Alcamo: il restauro di un quadro di oltre 400 anni

Emanuele Cusumano | 7 febbraio 2019 | Cultura, News

 

Il quadro raffigurante l’Assunta restaurato da circa un anno ha finalmente trovato la sua piena riqualificazione.
Il suddetto dipinto di 24 metri quadrati, adornato con una meravigliosa cornice in oro zecchino (secondo tradizione pagata ben 3 volte il valore del quadro), è ubicato all’interno dell’abside della trecentesca Basilica di Santa Maria Assunta in Alcamo, ovvero la Chiesa Madre.
Esso venne realizzato nel 1605 ad opera dell’artista fiammingo Frans van de Kasteele (1541-1621), meglio conosciuto con il nome italianizzato “Francesco da Castello”, il quale si sarebbe addirittura ispirato all’Assunta di Tiziano Vecellio (1518).

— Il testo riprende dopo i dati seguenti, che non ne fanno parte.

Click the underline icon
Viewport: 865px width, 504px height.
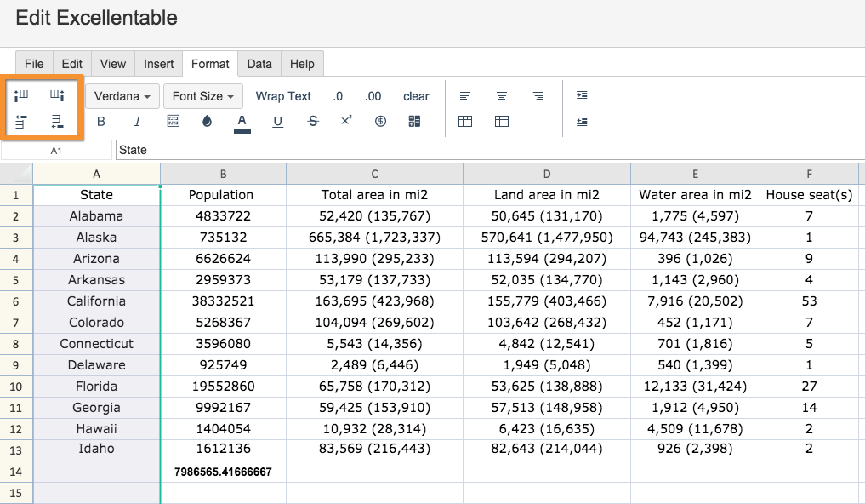pos(277,122)
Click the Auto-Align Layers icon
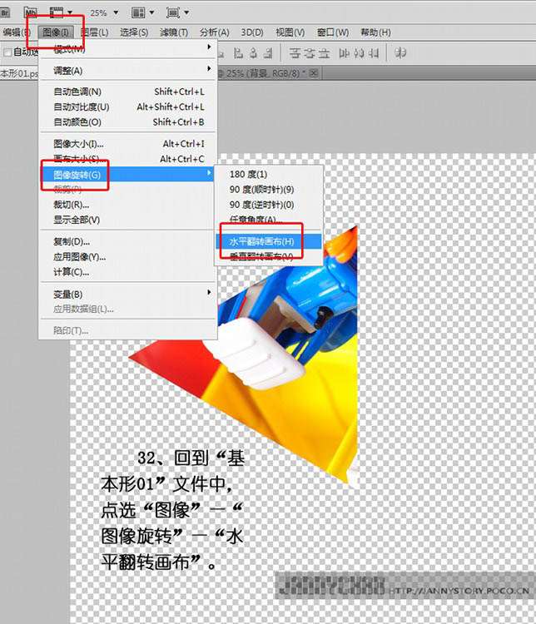Image resolution: width=536 pixels, height=624 pixels. pos(400,52)
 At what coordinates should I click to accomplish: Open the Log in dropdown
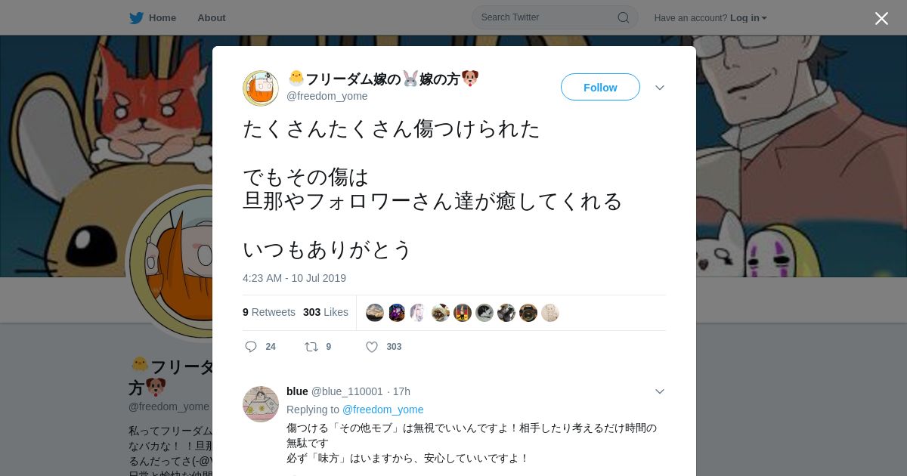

Finanziatori e promotori del restauro, il Rotary Club nonché la Basilica stessa nella figura di Monsignor Aldo Giordano, i quali hanno inoltre contribuito al completamento dell’opera di riqualificazione dell’abside tramite il posizionamento di proiettori in modo tale da permettere ai fedeli di poter ammirare al meglio l’immenso quadro, probabilmente il più grande di Alcamo, anche di sera.

Una decisione, quella del restauro di questo stupendo dipinto, che si spera non rimanga isolata e che possa sensibilizzare in primis i cittadini sul valore delle opere artistiche, specie di quelle storiche.